第六話 その人は突然に
日本政府から人が来ると言うことで異人たちは公民館に集まり、その人を待っていた。
異人たちは怖がっていた。未だに明確ではない自分たちの立場に。
日本政府は異人たちを受け入れることを表明し、安全のため、そして身体を調べるために異人たちをとある施設へと入れた。
行動の不自由こそあったが、一日三食用意され、衣服なども出来る限り元の世界の衣服に近い物を用意してくれた。決して異人たちを無下に扱うことはなかった。
ただ、どこに行っても観察するような人の目はあった。運動の時間では多くの職員が遠くから異人の様子を見て、毎日のように行われる健康診断。そして最低限度の知識、言語を覚えてもらうための職員との会話。
不満のない日々だが、自由のない生活。勿論、その理由は異人全員に説明されたが、誰もが現状の把握に精一杯で覚えていなかった。
そんな精神がゆっくりと摩耗するような生活を三か月ほど送っていると、突然一部の種族に外での生活が許可された。
十分なデータが取れ、外で生活出来ると判断された。ただ不確定要素があるため、種族の半分は施設に残ることとなった。
安全な鳥かごと未知で自由な外。運の良いことに望む声は半分に割れた。
そして未知の自由を選んだ異人たちが目にしたのは、驚異の建築速度。
一度来た時はまっさらな土地があるだけで、この環境で生活することに問題がないかの確認だった。緑の多い山の中。川もやや遠いがあるので、ここに放り出されても生活できると思い異人たちは頷くも、そのまま施設に戻された。
一度目から二月が過ぎ、二度目に来た時はこれから温度が下がり、雪が降るが大丈夫かというもの。以前来た時より肌寒くなっており、遠くの山が白く染まっていたが、それよりも異人たちの目を奪ったのは建物の骨組み。何もなかったはずの場所に、骨組みか、大きな幕が至る所に張られていた。あるものはすでに建物の様相を呈していた。異人たちは自分達の知らない魔法を使われたのかと混乱して、施設に戻った。
そして一月後。三度目に訪れた時は何もなかったはずの場所に、大きな建物がいくつも建っていた。これからは自分たちが住む家であると説明を受けても、異人たちは理解できなかった。
別に集合住宅の意味が分からなかったわけでも、他の建物が理解出来なかったわけでもない。自分たちがここまで厚遇される理由が分からなかった。
まだ何の貢献もしていない。なのに大きな住居を瞬く間に建てて、住めと言う。敷地内から出ない限り自由と言う。
自分たちの価値観からすれば理解できない善意に、異人たちは恐れた。
この代償に何を要求されるのかを。
「初めまして。異界省より観察官として派遣されました津田大和と申します。大和と気軽に呼んで下さい」
そして今、その要求をする政府の人が来た、と思い異人たちは緊張し何一つ聞き逃すことも、見逃すこともしないと集中する。
あるエルフはすぐに自分たちの代表、テレシアを助けたあの人が来たと気付いた。
ある獣人はすぐに大和はこちらに目を向けているだけで、誰も見ていないのだと気付いた。
あるドワーフは大和の名を聞き、その意味を思い出した。日本、この国を指す言葉ではなかったかと。

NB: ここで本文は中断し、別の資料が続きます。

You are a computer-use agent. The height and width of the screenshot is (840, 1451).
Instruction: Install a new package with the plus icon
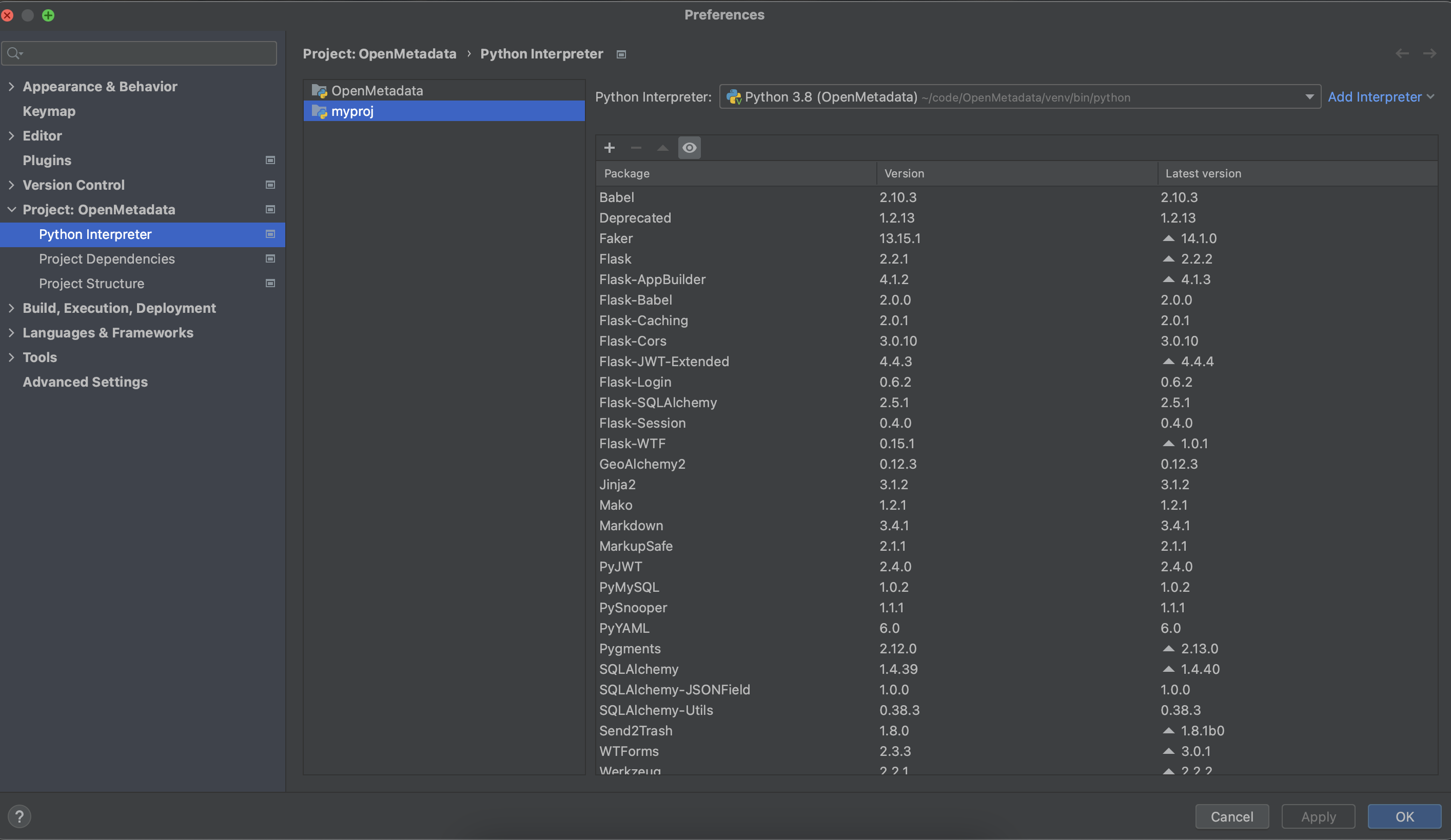(609, 148)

その三つの閃きは、すぐにその場にいた異人たちに伝わった。
見ず知らずのテレシアに衣服を渡し、食事を用意した義の人である。
すでに個を視ず、全体に目を向けている仕事人である。
国の名を持つ、高貴な人間である。
勿論全て勘違いである。
テレシアには衣服を持ち逃げされ、食事も安物のインスタントを提供しただけ。
視線も演説の内容を考えるのに一生懸命なだけで、何かを見ている余裕がないだけ。
そして名も、大和が自分の性を嫌って、名を強調しただけでそれ以外の他意はなかった。
ただこの勘違いを正す者はどこにもおらず、異人たちの中で大和の地位が急上昇していくのは仕方のない事だった。
そして自分たちの立場を明確にしたいがため、各種族の代表は大和と良好な関係を築くための手段を模索し始めた。